**Problem:**
Set down every entry again exactly as it stands below.

*** Opening Supplied information ***

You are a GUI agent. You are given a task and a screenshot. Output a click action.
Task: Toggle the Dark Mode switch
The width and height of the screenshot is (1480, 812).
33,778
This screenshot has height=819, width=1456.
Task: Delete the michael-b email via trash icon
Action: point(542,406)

*** Closing Supplied information ***

**Solution for this problem:**
You are a GUI agent. You are given a task and a screenshot. Output a click action.
Task: Toggle the Dark Mode switch
The width and height of the screenshot is (1480, 812).
33,778
This screenshot has height=819, width=1456.
Task: Delete the michael-b email via trash icon
Action: point(542,406)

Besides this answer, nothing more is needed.